Exercise: In the listing below, find the line containing "How do I perform: Click" and the line containing "Click the 强化 enhance button", then copy exactly everything from the first through the second, except the pictures.

Input:
══════

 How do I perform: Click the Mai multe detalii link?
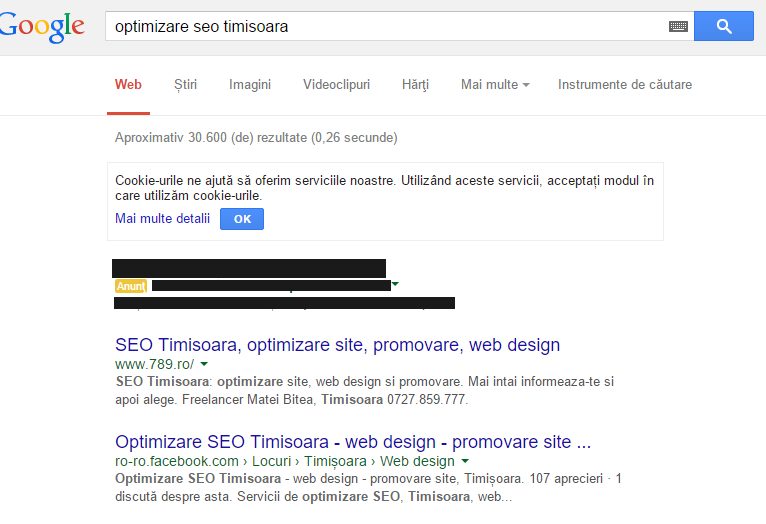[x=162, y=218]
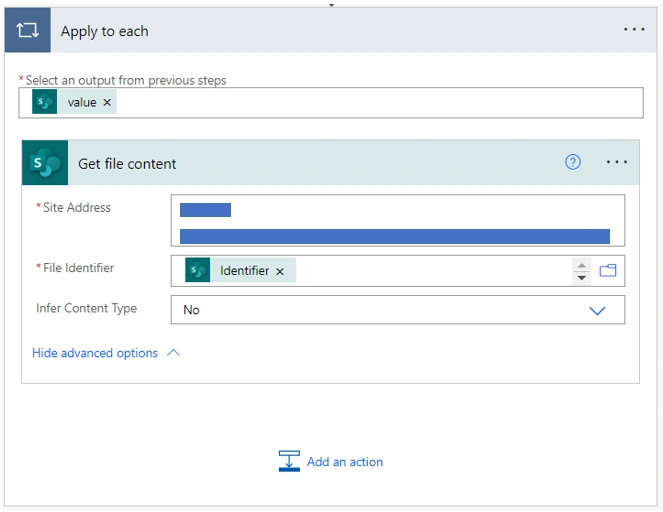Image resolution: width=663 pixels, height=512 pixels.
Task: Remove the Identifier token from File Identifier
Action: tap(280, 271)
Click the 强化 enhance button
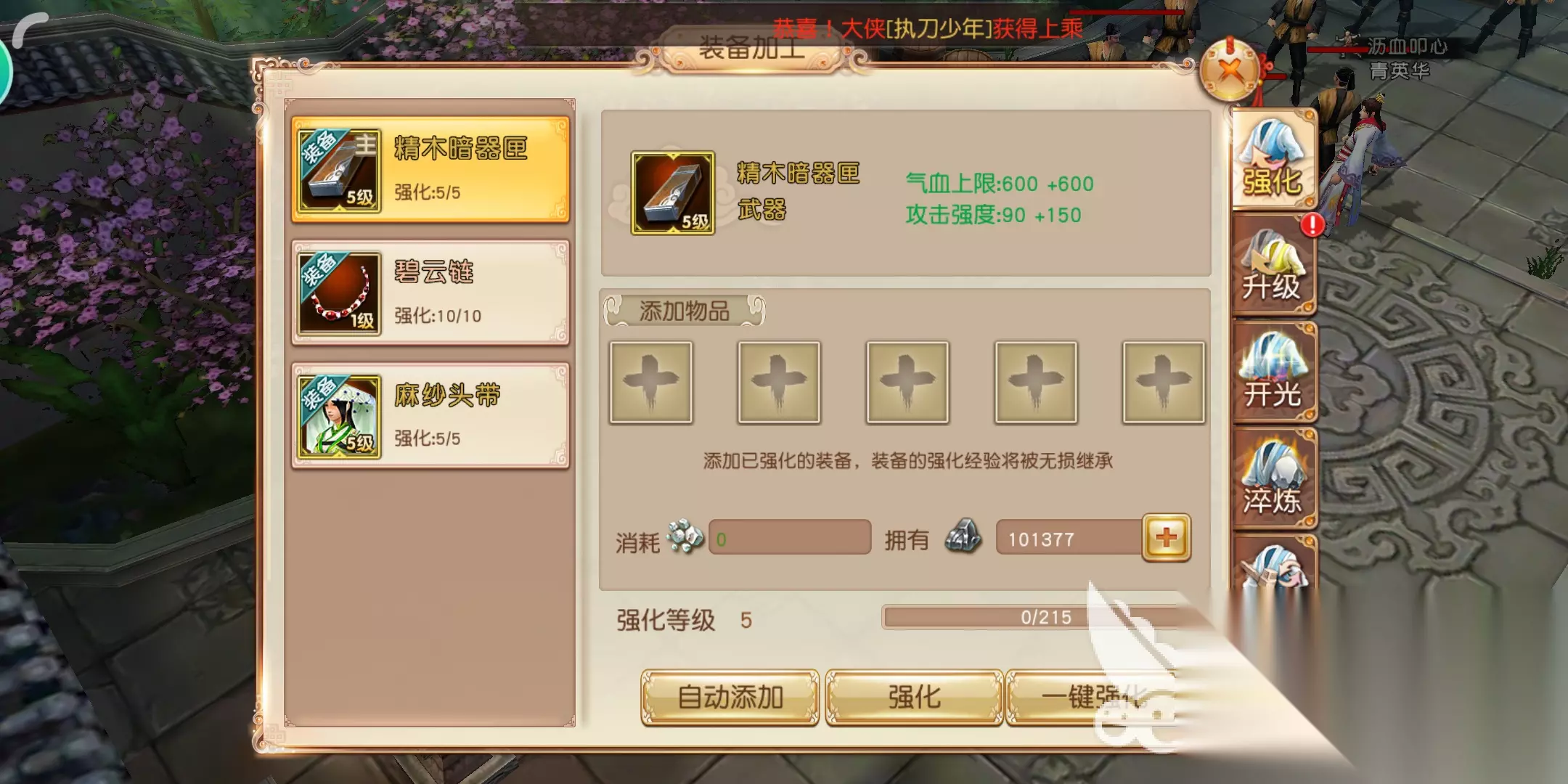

══════

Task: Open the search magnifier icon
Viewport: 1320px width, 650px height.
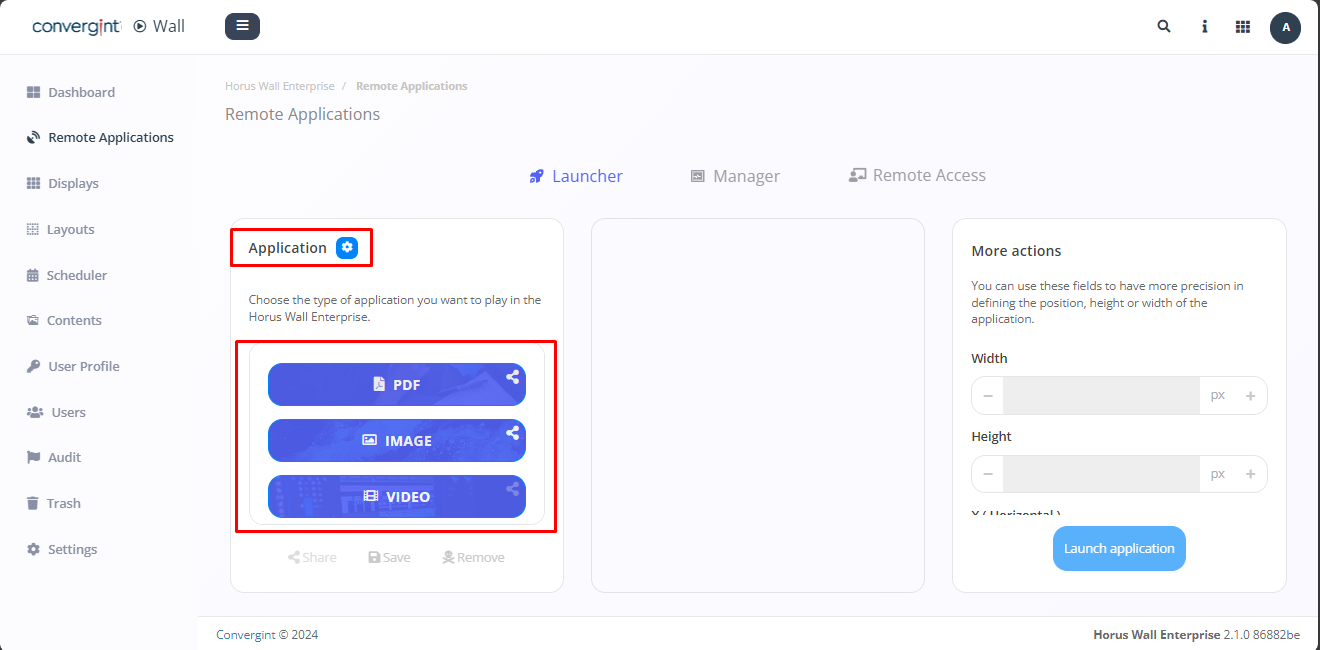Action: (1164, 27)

══════

Response area:
 How do I perform: Click the Mai multe detalii link?
[x=162, y=218]
Image resolution: width=663 pixels, height=512 pixels.
Task: Remove the Identifier token from File Identifier
Action: tap(280, 271)
Click the 强化 enhance button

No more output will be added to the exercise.